Physical characteristics
- Source: Monts Ménien
- • location: Menien-Koma, Guinea
- • coordinates: 11°50′N 9°45′W﻿ / ﻿11.833°N 9.750°W
- • elevation: 760 m (2,490 ft)
- Mouth: Sénégal River
- • location: Bafoulabé, Mali
- • coordinates: 13°48′50″N 10°49′41″W﻿ / ﻿13.81389°N 10.82806°W
- • elevation: 83 m (272 ft)
- Length: 560 km (350 mi)
- Basin size: 85,600 km^{2} (33,100 sq mi)
- • average: 156 m^{3}/s (5,500 cu ft/s)

Basin features
- River system: Sénégal River
- • right: Baloué 13°32′58″N 9°54′35″W﻿ / ﻿13.54944°N 9.90972°W

= Bakoy River =

River in Guinea and Mali

The Bakoy or Bakoye River (French: Rivière Bakoy) is a river in West Africa. It runs through Guinea and Mali and joins with the Bafing River to form the Sénégal River at Bafoulabé in the Kayes Region of western Mali. In Manding languages, Bakoye signifies 'white river', Bafing 'black river' and Baloué 'red river'.

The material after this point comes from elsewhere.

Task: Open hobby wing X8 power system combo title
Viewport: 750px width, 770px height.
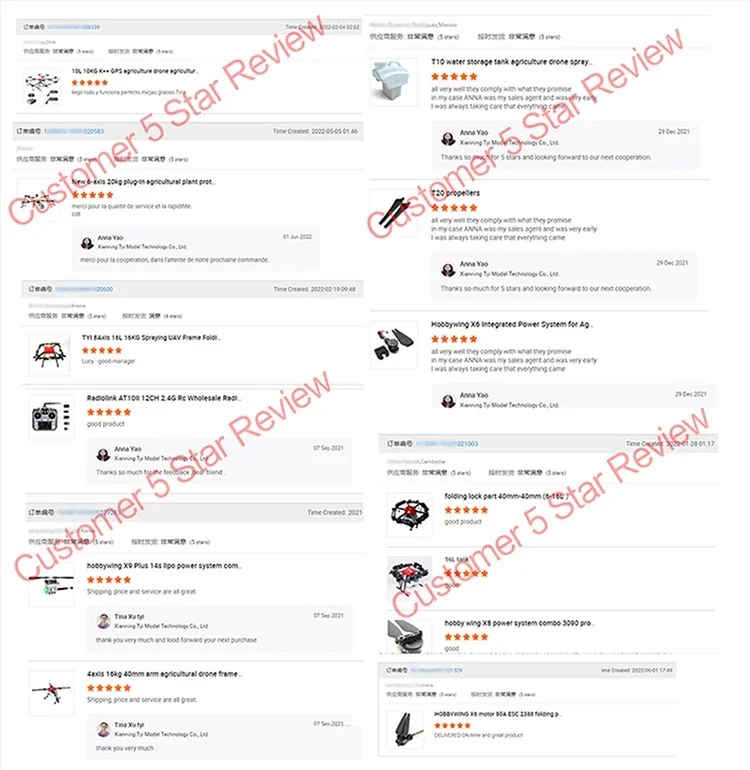Action: 519,623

The source of the Bakoy is at an elevation of 760 m in the granite Monts Ménien to the northwest of Siguiri in Guinea. The river flows north and forms part of the international border between Guinea and Mali. It then meanders across the Manding Plateau and joins its principal affluent, the Baloué, which rises to the west of Bamako. The Bakoy is 560 km in length and drains a basin of around 85,600 km2. The river is seasonal with a maximum flow in September after the start of the West African Monsoon and almost no flow between January and June. The large year-to-year variation in the intensity of the monsoon gives rise to large changes in the discharge of the Bakoy River. For the exceptionally dry year of 1972, the average flow at the Oualia gauging station, 54 km upstream of Bafoulabé, was only 30 m3/s while in 1958 the value was 260 m3/s. The average flow over the period 1951-1978 was 156 m3/s, corresponding to an annual discharge of 4.9 km3. At Bafoulabé, the average discharge of the Bakoy is between a third and a half of that of the Bafing.